訴訟の進行に伴って、請求内容の追加や、従来の請求に代えて新たな請求を行うことが紛争の解決のためになることがあるので、訴訟において原告は請求内容の変更が出来るということです。
ただし、この条文を読む際にはむしろ「訴えの変更をされる被告人」に目を向けることで理解しやすくなります。

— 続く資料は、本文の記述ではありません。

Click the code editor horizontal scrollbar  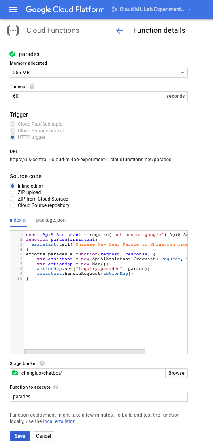(85, 352)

例:原告が被告に100万円の支払いを請求していたが、訴訟期間中に被告から30万円の弁済があり、請求金額を減額する。

訴えの変更の種類

1.訴えの追加的変更
従来の請求の趣旨に、新たな請求の追加をするものです。
同一の被告に対して、一つの訴えにより複数の請求をする場合もあります。
単純併合又は予備的併合などがありますが、どの場合でも元々の請求は取り下げず、一緒に判決を求めたり、元々の請求が棄却された場合に第二の請求の判決を同時に求めるといったものとなります。

2.訴えの交換的変更
従来の請求に変えて、新しい趣旨の請求を行うことを指します。
判例では、新請求の追加の提起と、元々の請求の訴えの取り下げを行う複合的形態と考えられております。

訴えの変更の要件

被告が訴えの変更によって反論等の準備を行うことが困難とならないようにという保護・訴訟進行とのバランスを考え、以下の4つが要件となります。
1.請求の基礎に変更がないこと。
2.訴訟手続を著しく遅滞させないこと。
3.口頭弁論の終結前に行うこと。
4.新請求が他の裁判所の専門管轄に属さないこと。

訴えの変更の手続き

訴えの変更は書面にてしなれければならず、被告に送達されます
そのうえで被告は訴えの変更を許さない旨の決定を求める申し立てが可能であり、裁判所は訴えの変更が不当である場合は許さない旨の決定をする必要があります。

民訴法143条2項
「請求の変更は書面でしなければならない。」
民訴法143条3項
「前項の書面は、相手方に送達しなければならない。」

参考
・最高裁判所昭和39年7月10日第2小法廷判決
(「最高裁判所判決 昭和39年度」1093頁~1109頁)
・「最高裁判所判例解説 昭和39年度」260頁~267頁
・「民事訴訟法判例百選 第1版」152頁 著:我妻学
・「民事裁判入門」 著:中野貞一郎 有斐閣

こちらは私が5年ほど前に判例研究を行った際に作成した資料から一部修正したもので、参考文献の版が古かったりしますのでご注意ください。